Thursday, 6 September 2012

Objectified Processes and Objects as Processes

Within cybernetics (or at least, what is called 2nd-order cybernetics - see there has been a long discussion about the nature of objects, and the way that what we think are 'objects' (cats, cars, bricks, people) are in fact 'processes' existing between biological entities (us). Berkeley's question of whether there is a world 'out there' acquires a new (and much more technical) guise in this line of thought. Avoiding the temptation to go and kick stones in the manner of Dr Johnson (!) and say "I refute it thus!", I would say there may be something of value in this line of thought. However, I don't think anything of value can come from going around denying reality - that tends only to upset people, and often appeals only to those constructivists and post-modernists who have an almost religious devotion to being awkward.
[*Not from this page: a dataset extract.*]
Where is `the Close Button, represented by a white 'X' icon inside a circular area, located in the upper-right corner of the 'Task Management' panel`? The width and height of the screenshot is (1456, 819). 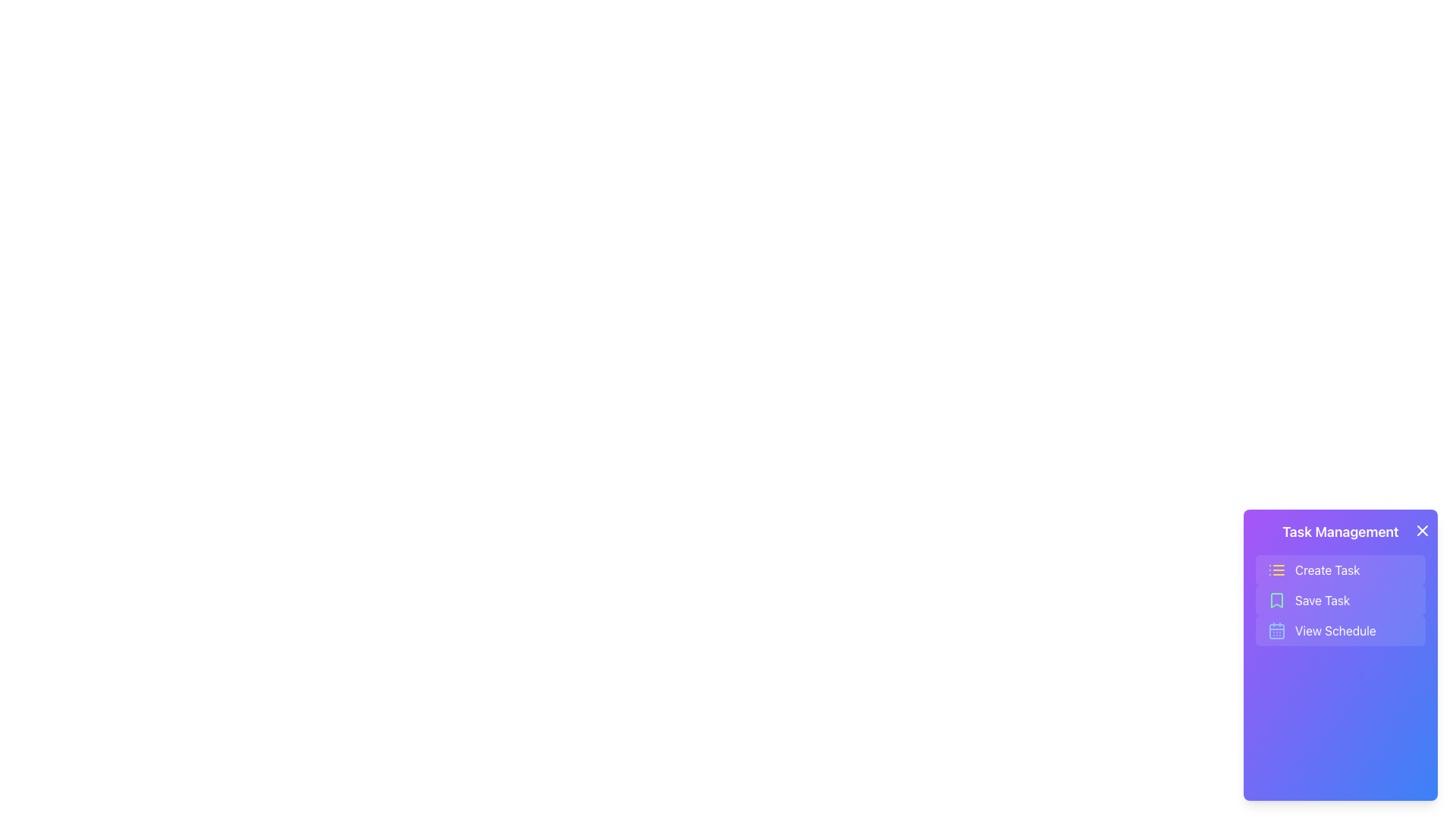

But what is in the object-as-process work which might really give us something new? One of the key concepts in this thinking is Von Foerster's idea of Eigenvalues of perception which Louis Kaufmann has developed into a mathematical expression of an eigenform. It's the mathematical representation here which is valuable. The reason why I believe it's valuable is not to do with it providing any radical new representation of reality - like some sort of ontological argument for God (no doubt constructivists yearn for a defensible mathematical expression of their religion just as the scholastics did for theirs!). It is because it challenges us to reflect on some of the concepts for objects that have already suffused our academic disciplines and sciences.

The most fascinating one, I think, is the concept of a wave. For most physicists waves are physical processes whose objectivisation is beyond question. But if my little finger is not actually concretely my little finger, but the result of a process (just imagine for the sake of argument), what might a wave be? For a wave we already recognise as a process. And somehow our processes of objectifying it also rely on a process. How do we know which process is which? How do we know that the wave actually exists as a process? How can we be sure that we are not actually 'seeing' some manifestation of our own process of seeing? Rather like the strobe effect on a bicycle wheel, what we may see as moving backwards slowly, is the result of the interaction of two processes: one of perception, the other of motion.
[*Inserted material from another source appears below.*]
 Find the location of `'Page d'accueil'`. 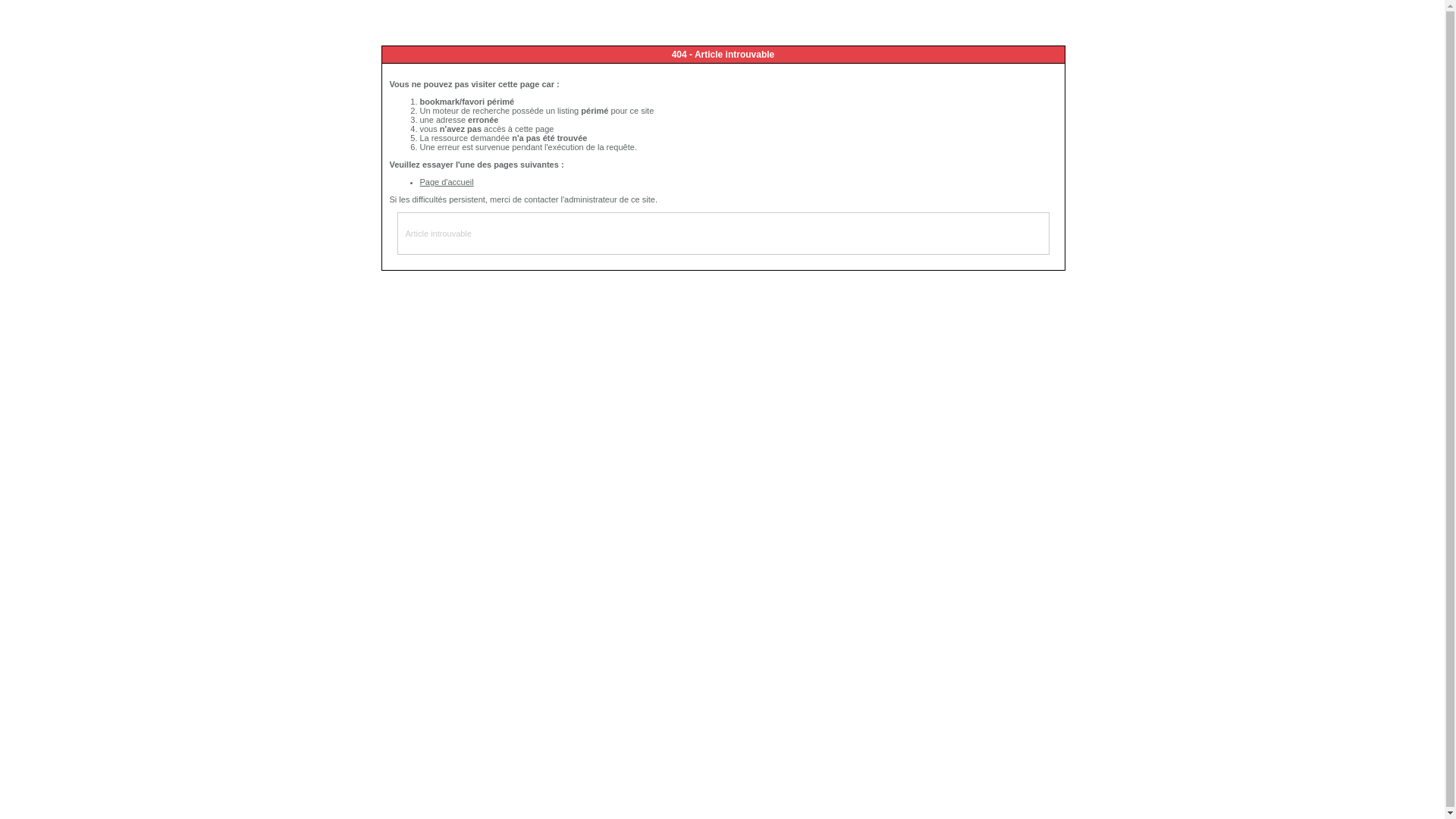

'Page d'accueil' is located at coordinates (446, 180).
But questioning waves like this gets us into trouble where even the cyberneticians can't afford to feel smug. Because if we've got waves wrong, we've also got a lot of physics wrong too. "But it can't be wrong! It works!" will, rightly, come the reply. Here we must be challenged to deeply ask what 'working' means. It probably has to do with anticipation and control of our physical environment. The question then is, is anticipation and control only produced as a result of objectifying waves, or can what we regard as anticipation and control ('working') also be produced through some other process. I don't know the answer to that. But I think it is worth reflecting on the conceptual understanding of the world which derives from our concept of the wave (and oscillation in general). It is so fundamental it is hard to appreciate.

First, let's start with clocks. And from clocks we have measurable time. And from measurable time, we have studied circular movements of planets, and from that we have derived infinitesimal calculus. And from this we have created complex machines - even complex machines with feedback!  (maybe you can see where I'm going here...). Those complex machines with feedback have underpinned our concepts of cybernetics whichin turn have undermined the certainty of the conceptualisations upon which they were based.

It appears to be a loop.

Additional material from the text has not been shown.